Hacker News new | ask | show | jobs
by pmalynin 3741 days ago
Yeah, tried to access our site and it was down. Really was expecting more out of Digital Ocean than to fuck up such an integral part of their infrastructure. In the future we'll be transitioning away from their DNS solution because this is unacceptable.
3 comments

I hope your clients/users are as understanding and civil as you are.

In the meantime, I'm going wait for post-mortem before deciding if I should continue using them for dns. Looking back over the status history, 1-2 incidents a year isn't that bad for my needs, but might be too much for you, which is fine (since I'm only hosting a couple of small side projects with them).

The problem is, for an early stage startup incidents like this are deadly. Especially since we just applied to a bunch of accelerators.
I get that this is a pain in the ass. I've got a significant chunk of infrastructure on DO, I've got work to do today that depends on those machines. I learned about this simultaneously when a deployment failed and I got a text from an engineer at a company I consult with. Not a great way to start the day, for sure.

Know what I'm going to do? I'm going to have a cup of coffee and play with my dogs for a bit. It's inconvenient, it's going to delay things, and I'm a bit choked about it. But it's not worth getting angry over, because there's nothing I can do about it today.

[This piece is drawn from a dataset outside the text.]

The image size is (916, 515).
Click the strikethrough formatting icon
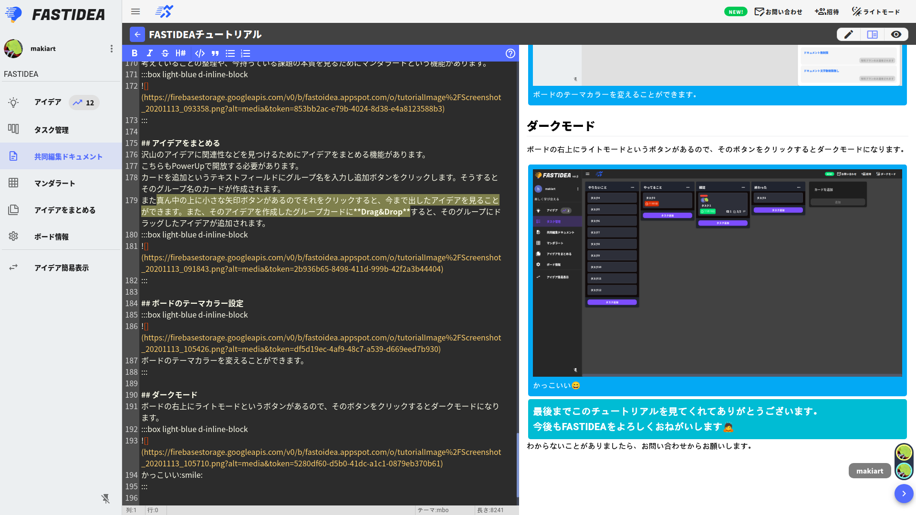165,53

The resolution is, for any app/startup/business everything is a risk and if you didn't include the edge-case of "What happens if my primary DNS nameserver goes down for my domain?" into account. Is all you can do is blame DO?

If your app goes down do you have failover for that? Or do you blame your devops team?

Any small business has to manage which risks it accepts. OP got the Digital Ocean service to try and mitigate this risk to a degree. Beyond that, it becomes a question of accept risk in other aspects of product or a risk that your primary DNS server provider will fail?

The reality is, you have limited development and financial resources so you simple can’t do everything. Sure, in a vacuum, or in a larger enterprise, we’d love to manage every risk. But when we're just starting out that’s not realistic, and we do have a right to be upset at Digital Ocean's service going down while at the same time realizing that yes, ideally we would / should have had redundancy in place already.

Your question on blaming the devops team is exactly the mindset of someone who has a lot more resources than a brand new startup. In a brand new startup there IS NO devops team. If you're lucky, there is one person who does the devops work part time, balanced with a bunch of other development work he/she also does.

We have auto failover for server, app, and database failures -- this can be easily managed. DNS Nameserver failover should have been built-in, after all there is a reason we specify 3 DNS nameservers into the domain configuration, since Digital Ocean took on this task (whereby we used Gandi's DNS before that) we expected it to perform as advertised -- so yes blame lies with DO.
It's still entirely your fault. Something like Route53/Cloudflare is dirt cheap and crazy redundant. Don't risk your business on free/side services.
You can go to your domain registrar and switch to another DNS provider (GoDaddy has their own DNS service).
Be happy that this happend early. Now you know that you should never ever have a single point of failure.
Just add a second dns provider.
If your site is so critical that it can't suffer any downtime then why is it not provisioned across multiple independent platforms?
I also hope the users of your site understand that shit happens. Also as another user said... if DNS is so critical for you then why don't you have proper failover in place?